(Provided records)
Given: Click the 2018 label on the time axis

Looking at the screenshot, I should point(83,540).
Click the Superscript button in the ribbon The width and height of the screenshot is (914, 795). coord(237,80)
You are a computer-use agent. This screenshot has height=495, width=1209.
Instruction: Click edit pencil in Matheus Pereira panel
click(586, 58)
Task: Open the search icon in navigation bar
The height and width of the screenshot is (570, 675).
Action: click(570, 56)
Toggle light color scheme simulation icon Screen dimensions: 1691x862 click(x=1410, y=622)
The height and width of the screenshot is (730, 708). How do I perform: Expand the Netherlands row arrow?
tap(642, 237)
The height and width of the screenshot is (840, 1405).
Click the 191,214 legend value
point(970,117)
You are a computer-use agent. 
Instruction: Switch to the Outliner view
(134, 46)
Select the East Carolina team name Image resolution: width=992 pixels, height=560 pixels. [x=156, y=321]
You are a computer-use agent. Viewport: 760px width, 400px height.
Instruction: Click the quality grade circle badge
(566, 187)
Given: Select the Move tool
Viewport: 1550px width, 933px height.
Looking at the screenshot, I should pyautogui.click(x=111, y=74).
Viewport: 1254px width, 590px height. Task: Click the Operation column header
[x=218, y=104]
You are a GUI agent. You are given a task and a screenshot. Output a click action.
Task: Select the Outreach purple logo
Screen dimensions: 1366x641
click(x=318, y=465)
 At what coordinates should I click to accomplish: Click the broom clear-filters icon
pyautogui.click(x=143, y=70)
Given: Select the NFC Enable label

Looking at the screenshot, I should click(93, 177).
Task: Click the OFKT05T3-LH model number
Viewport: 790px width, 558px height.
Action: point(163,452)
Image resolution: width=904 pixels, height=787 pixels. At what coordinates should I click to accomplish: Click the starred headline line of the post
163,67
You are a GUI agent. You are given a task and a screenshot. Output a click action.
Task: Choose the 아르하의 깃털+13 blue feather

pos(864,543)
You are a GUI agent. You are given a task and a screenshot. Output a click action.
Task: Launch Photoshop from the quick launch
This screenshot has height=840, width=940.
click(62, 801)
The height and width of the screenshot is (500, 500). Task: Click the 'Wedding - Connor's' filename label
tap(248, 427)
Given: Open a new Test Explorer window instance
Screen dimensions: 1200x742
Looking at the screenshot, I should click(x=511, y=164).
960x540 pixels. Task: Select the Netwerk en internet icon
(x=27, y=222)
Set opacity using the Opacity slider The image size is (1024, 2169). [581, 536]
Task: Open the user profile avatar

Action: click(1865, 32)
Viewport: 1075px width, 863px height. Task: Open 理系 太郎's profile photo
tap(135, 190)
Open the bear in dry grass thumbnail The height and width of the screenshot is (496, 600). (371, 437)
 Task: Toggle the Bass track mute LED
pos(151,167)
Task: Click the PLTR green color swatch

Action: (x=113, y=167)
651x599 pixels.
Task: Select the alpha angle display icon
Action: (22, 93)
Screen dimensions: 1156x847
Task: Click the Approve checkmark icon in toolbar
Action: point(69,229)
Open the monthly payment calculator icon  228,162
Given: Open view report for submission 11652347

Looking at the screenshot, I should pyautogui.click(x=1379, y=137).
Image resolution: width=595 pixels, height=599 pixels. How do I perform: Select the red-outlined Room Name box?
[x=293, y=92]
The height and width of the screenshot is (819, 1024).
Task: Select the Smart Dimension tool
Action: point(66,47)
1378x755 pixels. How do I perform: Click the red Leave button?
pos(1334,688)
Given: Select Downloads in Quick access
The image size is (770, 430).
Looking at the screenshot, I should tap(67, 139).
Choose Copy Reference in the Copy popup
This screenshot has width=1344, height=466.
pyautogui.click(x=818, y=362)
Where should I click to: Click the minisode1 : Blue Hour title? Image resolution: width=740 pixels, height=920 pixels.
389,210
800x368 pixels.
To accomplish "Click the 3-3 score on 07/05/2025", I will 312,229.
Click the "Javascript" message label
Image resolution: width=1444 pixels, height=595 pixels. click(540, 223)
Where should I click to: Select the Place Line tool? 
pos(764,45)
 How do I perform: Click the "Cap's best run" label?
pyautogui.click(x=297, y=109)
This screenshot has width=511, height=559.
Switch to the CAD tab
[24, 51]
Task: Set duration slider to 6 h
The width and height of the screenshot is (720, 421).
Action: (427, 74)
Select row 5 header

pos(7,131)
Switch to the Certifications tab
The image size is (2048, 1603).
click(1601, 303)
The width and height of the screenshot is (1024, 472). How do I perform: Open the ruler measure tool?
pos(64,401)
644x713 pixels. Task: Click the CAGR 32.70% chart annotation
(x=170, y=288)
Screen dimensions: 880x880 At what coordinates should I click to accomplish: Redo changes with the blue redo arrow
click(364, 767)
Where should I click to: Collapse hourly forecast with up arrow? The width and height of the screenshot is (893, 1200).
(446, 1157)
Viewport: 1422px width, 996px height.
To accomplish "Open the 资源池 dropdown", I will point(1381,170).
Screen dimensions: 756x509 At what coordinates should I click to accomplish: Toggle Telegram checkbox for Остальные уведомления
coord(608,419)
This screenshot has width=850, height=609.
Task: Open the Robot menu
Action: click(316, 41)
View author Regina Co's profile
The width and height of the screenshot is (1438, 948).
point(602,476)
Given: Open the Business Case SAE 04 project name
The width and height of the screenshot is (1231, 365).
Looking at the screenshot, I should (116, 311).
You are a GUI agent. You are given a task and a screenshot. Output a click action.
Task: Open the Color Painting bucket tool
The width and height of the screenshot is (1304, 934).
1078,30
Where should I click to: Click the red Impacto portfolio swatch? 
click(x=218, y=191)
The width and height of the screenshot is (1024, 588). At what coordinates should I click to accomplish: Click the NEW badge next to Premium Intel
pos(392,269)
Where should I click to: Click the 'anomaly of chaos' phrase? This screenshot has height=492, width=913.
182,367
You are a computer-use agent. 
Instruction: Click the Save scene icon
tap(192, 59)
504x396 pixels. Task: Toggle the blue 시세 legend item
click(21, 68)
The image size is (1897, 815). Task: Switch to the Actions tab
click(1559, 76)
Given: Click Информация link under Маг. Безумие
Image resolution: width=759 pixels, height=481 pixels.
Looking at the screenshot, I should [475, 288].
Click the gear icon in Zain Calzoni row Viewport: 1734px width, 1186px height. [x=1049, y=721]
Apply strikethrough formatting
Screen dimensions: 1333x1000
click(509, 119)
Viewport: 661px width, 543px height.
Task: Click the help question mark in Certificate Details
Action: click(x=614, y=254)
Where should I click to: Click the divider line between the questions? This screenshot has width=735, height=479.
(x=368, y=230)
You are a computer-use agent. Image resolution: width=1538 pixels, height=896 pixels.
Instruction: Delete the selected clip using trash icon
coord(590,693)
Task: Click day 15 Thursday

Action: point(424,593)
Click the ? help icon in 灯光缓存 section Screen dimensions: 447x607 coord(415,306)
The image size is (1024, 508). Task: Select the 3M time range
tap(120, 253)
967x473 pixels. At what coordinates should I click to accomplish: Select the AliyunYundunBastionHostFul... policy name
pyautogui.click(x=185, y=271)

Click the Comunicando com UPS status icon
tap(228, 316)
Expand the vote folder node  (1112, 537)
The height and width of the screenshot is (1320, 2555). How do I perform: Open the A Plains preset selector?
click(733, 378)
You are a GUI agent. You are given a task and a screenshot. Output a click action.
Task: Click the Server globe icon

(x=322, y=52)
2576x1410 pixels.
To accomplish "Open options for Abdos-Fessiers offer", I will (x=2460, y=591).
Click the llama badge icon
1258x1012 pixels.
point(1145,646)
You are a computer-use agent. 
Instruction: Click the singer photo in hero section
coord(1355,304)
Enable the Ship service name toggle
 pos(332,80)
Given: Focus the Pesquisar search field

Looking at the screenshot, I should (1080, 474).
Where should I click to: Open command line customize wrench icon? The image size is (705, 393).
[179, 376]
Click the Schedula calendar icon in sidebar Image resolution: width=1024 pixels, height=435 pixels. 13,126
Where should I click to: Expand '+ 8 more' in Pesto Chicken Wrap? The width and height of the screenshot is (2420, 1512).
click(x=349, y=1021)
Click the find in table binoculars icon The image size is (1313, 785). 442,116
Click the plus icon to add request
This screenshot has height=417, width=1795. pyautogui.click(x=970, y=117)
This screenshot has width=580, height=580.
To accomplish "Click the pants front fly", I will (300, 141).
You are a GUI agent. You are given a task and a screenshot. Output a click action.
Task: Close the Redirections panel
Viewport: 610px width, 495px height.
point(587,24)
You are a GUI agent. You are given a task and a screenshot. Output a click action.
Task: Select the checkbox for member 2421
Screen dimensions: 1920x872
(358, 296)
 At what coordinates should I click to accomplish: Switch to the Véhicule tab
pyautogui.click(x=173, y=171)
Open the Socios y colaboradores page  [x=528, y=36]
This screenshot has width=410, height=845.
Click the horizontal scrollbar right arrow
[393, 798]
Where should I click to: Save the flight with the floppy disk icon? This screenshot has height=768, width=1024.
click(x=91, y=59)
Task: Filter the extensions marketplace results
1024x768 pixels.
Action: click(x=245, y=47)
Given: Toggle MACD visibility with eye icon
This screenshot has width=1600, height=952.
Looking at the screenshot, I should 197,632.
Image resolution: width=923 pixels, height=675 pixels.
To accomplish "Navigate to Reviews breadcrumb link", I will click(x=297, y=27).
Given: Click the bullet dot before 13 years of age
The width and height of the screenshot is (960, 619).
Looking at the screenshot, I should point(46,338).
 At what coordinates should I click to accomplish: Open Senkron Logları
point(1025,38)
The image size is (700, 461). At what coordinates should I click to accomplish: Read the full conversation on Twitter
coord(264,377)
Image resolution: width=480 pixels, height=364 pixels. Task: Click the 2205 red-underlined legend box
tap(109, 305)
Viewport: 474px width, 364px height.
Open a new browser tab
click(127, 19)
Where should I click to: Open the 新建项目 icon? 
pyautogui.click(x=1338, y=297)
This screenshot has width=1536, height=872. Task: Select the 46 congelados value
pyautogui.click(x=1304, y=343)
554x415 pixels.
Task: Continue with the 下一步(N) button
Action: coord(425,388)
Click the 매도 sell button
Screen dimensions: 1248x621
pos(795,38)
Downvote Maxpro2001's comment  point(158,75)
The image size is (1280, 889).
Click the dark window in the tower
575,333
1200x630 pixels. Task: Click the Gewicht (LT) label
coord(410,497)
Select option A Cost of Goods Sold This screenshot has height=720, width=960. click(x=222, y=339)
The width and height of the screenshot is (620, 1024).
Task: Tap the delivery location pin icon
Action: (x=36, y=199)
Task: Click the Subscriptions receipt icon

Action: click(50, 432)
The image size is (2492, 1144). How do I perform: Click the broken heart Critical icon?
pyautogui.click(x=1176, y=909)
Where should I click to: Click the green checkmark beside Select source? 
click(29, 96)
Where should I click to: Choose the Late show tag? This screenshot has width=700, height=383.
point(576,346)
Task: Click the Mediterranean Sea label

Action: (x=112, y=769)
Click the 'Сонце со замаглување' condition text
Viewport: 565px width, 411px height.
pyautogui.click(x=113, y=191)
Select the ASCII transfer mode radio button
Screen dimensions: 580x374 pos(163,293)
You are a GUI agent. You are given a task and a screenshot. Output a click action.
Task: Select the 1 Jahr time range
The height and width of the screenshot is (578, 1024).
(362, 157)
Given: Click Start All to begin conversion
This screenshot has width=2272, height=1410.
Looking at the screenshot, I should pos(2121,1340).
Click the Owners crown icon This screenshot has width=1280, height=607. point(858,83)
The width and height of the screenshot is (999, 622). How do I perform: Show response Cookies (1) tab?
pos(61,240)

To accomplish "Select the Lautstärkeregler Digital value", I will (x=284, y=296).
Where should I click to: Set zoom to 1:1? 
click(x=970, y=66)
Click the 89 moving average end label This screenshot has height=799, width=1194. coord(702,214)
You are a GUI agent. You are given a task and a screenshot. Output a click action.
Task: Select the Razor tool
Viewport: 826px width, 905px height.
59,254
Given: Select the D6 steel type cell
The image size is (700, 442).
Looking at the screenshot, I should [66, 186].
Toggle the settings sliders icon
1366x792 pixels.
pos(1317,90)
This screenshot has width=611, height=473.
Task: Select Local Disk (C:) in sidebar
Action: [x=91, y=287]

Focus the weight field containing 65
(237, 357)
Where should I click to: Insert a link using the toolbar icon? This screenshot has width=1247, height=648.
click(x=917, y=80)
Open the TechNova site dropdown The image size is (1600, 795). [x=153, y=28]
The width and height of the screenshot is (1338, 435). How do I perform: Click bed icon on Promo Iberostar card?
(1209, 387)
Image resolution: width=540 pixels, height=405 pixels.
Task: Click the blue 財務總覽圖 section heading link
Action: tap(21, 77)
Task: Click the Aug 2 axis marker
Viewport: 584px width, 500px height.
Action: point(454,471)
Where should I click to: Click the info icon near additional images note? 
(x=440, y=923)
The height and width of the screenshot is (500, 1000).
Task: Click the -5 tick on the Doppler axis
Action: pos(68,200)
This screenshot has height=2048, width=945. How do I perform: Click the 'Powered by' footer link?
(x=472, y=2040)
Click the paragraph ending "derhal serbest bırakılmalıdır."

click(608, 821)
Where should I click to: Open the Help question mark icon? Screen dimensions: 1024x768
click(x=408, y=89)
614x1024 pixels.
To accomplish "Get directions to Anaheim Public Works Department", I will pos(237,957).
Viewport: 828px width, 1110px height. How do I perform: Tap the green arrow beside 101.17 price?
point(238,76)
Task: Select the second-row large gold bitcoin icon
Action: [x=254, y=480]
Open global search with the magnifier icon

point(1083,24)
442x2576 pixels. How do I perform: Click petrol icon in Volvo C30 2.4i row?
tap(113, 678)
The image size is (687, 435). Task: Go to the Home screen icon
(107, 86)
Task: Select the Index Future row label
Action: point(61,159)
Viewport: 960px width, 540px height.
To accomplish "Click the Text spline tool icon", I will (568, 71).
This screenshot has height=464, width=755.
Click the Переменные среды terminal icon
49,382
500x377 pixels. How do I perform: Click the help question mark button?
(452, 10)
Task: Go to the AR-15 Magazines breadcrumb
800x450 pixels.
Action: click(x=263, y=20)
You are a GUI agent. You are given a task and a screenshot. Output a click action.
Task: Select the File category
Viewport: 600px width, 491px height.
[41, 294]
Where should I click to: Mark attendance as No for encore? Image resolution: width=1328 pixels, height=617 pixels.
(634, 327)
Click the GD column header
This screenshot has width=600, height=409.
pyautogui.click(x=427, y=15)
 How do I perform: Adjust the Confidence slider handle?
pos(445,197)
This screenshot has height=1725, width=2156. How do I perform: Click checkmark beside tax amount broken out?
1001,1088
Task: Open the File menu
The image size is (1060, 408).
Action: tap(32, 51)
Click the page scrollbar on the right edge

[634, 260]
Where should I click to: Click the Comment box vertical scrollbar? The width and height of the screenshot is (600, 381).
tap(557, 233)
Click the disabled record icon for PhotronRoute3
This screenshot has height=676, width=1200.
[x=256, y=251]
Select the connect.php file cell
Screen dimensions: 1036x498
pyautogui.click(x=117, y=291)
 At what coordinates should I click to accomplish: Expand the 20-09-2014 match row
(End Provided records)
The response must consist of the lines above, from the first one through the line containing "You are a computer-use agent. This", reproduced exactly.

- **Final answer**:
Given: Click the 2018 label on the time axis

Looking at the screenshot, I should point(83,540).
Click the Superscript button in the ribbon The width and height of the screenshot is (914, 795). coord(237,80)
You are a computer-use agent. This screenshot has height=495, width=1209.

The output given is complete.